- TASK OBJECTIVE -
Whenever a line below includes "this", add it to the tally, then give the total and nothing more.

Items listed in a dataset
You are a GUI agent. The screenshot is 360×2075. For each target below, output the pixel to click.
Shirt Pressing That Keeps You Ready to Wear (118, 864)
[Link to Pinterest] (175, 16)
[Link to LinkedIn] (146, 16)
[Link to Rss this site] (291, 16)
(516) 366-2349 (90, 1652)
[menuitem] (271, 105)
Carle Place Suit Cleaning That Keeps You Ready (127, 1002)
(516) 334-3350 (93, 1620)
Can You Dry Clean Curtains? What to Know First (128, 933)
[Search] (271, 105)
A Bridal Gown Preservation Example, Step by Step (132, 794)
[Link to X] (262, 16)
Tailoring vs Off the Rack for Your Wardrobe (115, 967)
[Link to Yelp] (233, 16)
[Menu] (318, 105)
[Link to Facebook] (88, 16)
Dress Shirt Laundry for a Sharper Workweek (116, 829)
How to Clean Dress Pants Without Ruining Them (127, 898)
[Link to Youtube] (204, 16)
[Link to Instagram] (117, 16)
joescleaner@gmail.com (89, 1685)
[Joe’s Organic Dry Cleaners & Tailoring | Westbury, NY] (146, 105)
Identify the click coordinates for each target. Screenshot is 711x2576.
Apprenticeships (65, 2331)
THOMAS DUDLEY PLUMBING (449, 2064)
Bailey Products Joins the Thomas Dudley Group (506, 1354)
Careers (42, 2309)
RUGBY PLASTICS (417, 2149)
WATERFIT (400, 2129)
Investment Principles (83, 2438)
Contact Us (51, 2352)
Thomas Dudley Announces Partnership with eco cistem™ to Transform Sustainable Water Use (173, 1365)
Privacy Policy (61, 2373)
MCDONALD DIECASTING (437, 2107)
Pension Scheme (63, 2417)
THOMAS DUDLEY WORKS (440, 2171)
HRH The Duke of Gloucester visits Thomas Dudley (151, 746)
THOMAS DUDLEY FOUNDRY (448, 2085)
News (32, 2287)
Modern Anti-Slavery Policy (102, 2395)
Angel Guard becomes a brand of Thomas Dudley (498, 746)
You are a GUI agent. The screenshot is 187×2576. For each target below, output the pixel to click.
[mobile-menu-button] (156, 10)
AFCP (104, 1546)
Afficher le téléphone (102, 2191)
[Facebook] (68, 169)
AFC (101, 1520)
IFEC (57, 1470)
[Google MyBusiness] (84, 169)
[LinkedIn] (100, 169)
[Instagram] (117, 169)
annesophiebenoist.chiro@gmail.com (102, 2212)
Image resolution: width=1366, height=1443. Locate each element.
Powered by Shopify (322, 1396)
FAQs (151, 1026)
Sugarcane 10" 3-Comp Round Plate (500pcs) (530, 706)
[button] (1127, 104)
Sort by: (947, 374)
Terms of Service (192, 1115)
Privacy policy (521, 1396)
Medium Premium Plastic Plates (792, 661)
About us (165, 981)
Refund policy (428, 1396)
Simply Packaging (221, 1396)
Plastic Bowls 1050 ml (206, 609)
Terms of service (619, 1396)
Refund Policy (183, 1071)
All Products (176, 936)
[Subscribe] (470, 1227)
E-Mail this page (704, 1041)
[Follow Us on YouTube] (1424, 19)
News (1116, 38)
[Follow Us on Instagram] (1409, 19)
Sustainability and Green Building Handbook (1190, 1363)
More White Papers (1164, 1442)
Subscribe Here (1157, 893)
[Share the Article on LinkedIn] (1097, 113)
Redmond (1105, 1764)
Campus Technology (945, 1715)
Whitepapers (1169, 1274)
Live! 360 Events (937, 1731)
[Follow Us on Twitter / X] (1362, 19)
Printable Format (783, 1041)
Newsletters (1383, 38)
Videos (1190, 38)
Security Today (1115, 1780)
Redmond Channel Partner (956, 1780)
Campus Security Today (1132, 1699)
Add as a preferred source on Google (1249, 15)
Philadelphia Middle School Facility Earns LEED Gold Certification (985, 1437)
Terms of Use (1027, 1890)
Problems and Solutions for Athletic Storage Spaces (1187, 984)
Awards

- SOLUTION TO THE PROBLEM -
2